How many lines of the data include the string "computer"? State the number and nothing else.
======== Exercise data
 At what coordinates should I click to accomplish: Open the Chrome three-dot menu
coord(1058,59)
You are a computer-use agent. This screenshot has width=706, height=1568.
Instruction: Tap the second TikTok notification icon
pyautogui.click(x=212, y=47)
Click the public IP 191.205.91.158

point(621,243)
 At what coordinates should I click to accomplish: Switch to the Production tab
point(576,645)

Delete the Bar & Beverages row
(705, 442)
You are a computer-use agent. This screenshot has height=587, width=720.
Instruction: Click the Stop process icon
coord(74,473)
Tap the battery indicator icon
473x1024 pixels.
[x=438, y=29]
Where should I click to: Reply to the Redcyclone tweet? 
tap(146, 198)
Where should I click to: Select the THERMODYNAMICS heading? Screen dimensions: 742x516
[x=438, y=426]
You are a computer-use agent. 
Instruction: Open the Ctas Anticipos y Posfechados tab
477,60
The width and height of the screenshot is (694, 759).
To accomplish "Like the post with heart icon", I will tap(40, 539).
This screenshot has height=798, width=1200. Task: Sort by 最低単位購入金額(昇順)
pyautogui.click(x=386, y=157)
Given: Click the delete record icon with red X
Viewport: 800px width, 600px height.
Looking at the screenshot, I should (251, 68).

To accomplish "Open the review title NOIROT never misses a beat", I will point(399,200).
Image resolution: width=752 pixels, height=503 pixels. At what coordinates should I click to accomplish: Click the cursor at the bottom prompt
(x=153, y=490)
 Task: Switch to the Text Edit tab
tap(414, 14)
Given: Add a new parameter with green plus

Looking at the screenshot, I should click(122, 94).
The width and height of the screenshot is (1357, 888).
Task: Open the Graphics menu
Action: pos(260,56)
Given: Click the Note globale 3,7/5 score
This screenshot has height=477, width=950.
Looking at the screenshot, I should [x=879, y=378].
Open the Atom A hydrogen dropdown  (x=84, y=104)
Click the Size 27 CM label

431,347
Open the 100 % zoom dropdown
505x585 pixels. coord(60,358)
================
Written response →
3